Coronavirus as ‘disease of globalization’ inflicting elites on the less fortunate

by WorldTribune Staff, March 30, 2020

Coronavirus traces its origins to the “vectors of globalization,” a Yale University historian said.

The Wuhan coronavirus pandemic is threatening the globalist worldview of free movement of people and free trade, Frank Snowden said in an interview with the Wall Street Journal

The virus, Snowden said, “is emphatically a disease of globalization.”

“Respiratory viruses tend to be socially indiscriminate in whom they infect,” Snowden said. “Yet because of its origins in the vectors of globalization, the coronavirus appears to have affected the elite in a high-profile way. From Tom Hanks to Boris Johnson, people who travel frequently or are in touch with travelers have been among the first to get infected.”

Thousands in some of America’s rich and upper-middle-class neighborhoods have been infected, which reportedly has driven class warfare in regions like the Hamptons in New York. Some of the wealthiest, most liberal celebrities own property in the Hamptons.

A report by Maureen Callahan for the New York Post chronicles how the working class staff of the Hamptons’ elite are turning on them as those infected disregard rules and Center for Disease Control (CDC) guidelines:

“There’s not a vegetable to be found in this town right now,” says one resident of Springs, a working-class pocket of East Hampton. “It’s these elitist people who think they don’t have to follow the rules. It’s not just the drastic food shortage out here. Every aspect of life, most crucially medical care, is under strain from the sudden influx of rich Manhattanites panic-fleeing … — and in some cases, knowingly bringing coronavirus.”

“We’re at the end of Long Island, the tip, and waves of people are bringing this s–t,” says lifelong Montauker James Katsipis. “We should blow up the bridges.
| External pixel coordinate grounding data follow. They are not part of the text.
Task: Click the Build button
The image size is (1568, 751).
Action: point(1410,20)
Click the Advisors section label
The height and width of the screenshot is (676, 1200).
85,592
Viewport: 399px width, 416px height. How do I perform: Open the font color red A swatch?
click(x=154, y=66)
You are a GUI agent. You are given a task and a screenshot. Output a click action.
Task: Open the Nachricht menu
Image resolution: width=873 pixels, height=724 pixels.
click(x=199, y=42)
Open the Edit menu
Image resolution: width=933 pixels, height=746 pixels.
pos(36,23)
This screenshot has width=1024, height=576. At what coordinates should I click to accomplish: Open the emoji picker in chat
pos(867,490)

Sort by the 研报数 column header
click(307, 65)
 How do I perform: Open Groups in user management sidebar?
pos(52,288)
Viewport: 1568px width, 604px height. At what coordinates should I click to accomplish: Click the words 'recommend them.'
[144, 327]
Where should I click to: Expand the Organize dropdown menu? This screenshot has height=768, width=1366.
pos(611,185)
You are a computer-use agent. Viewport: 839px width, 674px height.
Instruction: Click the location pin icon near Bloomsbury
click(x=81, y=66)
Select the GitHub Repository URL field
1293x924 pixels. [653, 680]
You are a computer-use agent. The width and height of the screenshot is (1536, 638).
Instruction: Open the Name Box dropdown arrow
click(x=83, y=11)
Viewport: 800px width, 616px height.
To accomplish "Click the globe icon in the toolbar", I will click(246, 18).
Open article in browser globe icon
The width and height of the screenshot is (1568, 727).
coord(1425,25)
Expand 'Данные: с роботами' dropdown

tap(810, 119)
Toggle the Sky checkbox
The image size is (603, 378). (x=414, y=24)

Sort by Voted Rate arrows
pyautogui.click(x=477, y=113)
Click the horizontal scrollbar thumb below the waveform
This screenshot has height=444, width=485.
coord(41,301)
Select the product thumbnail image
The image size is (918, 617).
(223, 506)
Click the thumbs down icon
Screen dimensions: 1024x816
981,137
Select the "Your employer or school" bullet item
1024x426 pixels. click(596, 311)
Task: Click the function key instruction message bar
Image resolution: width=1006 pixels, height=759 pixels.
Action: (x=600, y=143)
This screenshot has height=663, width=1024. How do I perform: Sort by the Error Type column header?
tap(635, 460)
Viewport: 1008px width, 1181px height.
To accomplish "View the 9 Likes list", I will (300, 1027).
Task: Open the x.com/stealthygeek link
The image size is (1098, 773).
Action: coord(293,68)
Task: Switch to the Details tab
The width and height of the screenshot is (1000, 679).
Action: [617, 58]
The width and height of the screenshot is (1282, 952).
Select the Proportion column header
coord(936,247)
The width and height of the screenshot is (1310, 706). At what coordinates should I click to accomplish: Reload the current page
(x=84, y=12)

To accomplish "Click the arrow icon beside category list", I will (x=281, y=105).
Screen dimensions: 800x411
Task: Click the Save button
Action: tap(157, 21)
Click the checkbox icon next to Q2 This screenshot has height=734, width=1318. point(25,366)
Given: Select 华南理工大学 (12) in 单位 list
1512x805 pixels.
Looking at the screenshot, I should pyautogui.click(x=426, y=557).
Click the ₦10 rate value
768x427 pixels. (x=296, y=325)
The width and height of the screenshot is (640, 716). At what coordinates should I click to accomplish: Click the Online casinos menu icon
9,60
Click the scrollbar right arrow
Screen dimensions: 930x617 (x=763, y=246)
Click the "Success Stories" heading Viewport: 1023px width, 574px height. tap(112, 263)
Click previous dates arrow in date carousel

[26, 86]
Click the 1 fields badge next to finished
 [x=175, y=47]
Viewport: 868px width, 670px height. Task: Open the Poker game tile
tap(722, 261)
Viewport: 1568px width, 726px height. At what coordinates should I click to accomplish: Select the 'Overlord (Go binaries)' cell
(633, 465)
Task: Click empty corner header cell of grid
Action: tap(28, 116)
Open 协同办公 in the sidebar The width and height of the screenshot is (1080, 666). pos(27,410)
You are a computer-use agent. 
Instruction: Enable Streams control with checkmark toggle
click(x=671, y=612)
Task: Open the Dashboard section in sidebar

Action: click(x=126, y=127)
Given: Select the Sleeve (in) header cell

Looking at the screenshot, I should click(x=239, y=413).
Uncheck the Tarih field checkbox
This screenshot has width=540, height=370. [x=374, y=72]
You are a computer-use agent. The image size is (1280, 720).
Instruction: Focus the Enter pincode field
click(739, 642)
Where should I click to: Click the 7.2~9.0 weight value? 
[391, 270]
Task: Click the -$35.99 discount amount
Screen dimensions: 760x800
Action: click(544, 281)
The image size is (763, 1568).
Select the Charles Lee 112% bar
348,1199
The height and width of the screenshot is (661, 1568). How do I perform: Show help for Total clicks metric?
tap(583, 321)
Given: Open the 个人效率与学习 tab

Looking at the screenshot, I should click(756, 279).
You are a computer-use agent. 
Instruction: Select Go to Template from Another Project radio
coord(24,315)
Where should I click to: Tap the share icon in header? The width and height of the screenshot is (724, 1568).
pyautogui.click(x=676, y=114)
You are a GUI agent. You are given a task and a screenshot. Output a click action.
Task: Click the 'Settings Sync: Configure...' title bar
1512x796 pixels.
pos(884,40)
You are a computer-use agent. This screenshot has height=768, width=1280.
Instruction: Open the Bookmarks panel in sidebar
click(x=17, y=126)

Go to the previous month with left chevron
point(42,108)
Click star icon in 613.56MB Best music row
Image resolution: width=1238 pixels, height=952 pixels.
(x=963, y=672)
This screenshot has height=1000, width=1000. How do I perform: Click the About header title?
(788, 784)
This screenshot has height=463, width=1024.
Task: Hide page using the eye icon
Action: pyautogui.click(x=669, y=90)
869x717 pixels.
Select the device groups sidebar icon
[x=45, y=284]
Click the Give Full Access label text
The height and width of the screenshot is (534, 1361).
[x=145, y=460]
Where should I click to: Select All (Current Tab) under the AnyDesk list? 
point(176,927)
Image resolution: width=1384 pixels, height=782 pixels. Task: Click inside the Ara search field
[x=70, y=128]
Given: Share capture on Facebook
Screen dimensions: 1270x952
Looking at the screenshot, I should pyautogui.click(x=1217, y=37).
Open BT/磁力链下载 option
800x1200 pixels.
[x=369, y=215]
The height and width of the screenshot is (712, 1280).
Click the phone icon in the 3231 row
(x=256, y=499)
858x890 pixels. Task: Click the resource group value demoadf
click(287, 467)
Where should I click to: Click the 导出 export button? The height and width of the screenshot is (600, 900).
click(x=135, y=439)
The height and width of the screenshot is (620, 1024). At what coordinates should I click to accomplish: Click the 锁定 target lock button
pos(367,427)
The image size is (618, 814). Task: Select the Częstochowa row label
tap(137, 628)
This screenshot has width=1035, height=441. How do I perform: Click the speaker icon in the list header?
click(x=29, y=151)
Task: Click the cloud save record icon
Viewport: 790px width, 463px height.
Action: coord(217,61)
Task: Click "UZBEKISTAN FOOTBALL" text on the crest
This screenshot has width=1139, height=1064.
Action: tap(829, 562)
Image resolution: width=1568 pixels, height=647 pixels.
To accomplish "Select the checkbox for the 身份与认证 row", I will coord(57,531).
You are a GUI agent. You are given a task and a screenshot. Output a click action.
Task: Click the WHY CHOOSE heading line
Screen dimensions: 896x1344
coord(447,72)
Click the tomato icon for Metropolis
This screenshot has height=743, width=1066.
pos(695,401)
Don’t let them in.”

Snowden — a pandemic historian who in 2006 published a book about Italy’s eradication of malaria — said the virus is threatening “the economic and political sinews of globalization, and causing them to unravel to a certain degree,” Snowden said. It is striking hardest in cities that are “densely populated and linked by rapid air travel, by movements of tourists, of refugees, all kinds of business people, all kinds of interlocking networks.”

Globalization, Snowden noted, has driven the coronavirus to majorly impact the wealthiest of Americans.